Clinical use of the fluoroquinolones.

The appetite for modification to the basic quinolone nucleus has grown logarithmically since the first quinolone was employed in clinical practice. Important structural refinements have led to expanded microbiologic activity, optimal pharmacokinetics, and increased safety profiles. The practicing clinician and researcher may glean considerable information from the quinolone structure with regard to microbiologic spectra and safety before administering these agents to patients. Although some toxicities can be ominously predictable, such as with the so-called high-risk quinolones (e.g., double-halogenated and trifluorinated quinolones), clinicians must rely on animal models of toxicity and clinical trial data to discern other toxicities (e.g., Q-Tc interval prolongation). A few quinolones enjoy a relatively clean safety profile and are well tolerated (e.g., gatifloxacin, levofloxacin, ciprofloxacin). Other quinolones may be associated with significant collateral system toxicity during therapy; however, under certain conditions, albeit rare, their potential for benefit may outweigh the existing risk.
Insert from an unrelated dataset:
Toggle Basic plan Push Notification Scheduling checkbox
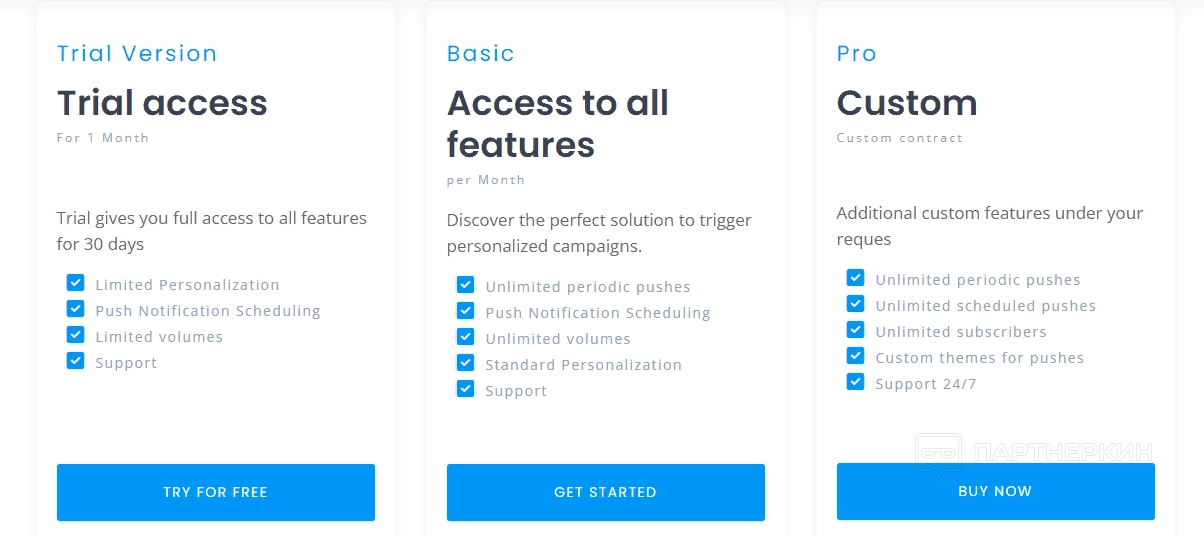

Clinafloxacin, for use in the management of lung infections caused by multiply resistant B. cepacia in cystic fibrosis patients, is an example of a risk that may be outweighed by its therapeutic benefit. Because there are many treatment alternatives within the clinician's armamentarium, the obligation is to select the safest, most therapeutically effective, and most cost-effective agent that is available. In addition to increasing mortality and morbidity, the development of toxicity or an adverse event during therapy may compromise the immediate effectiveness of treatment as well as affect the cost of the patient's care significantly. With the immediate abundance of quinolones available for use, the safest, most effective, and best-tolerated agents will likely emerge as the most appropriate therapeutic choices when a quinolone is indicated.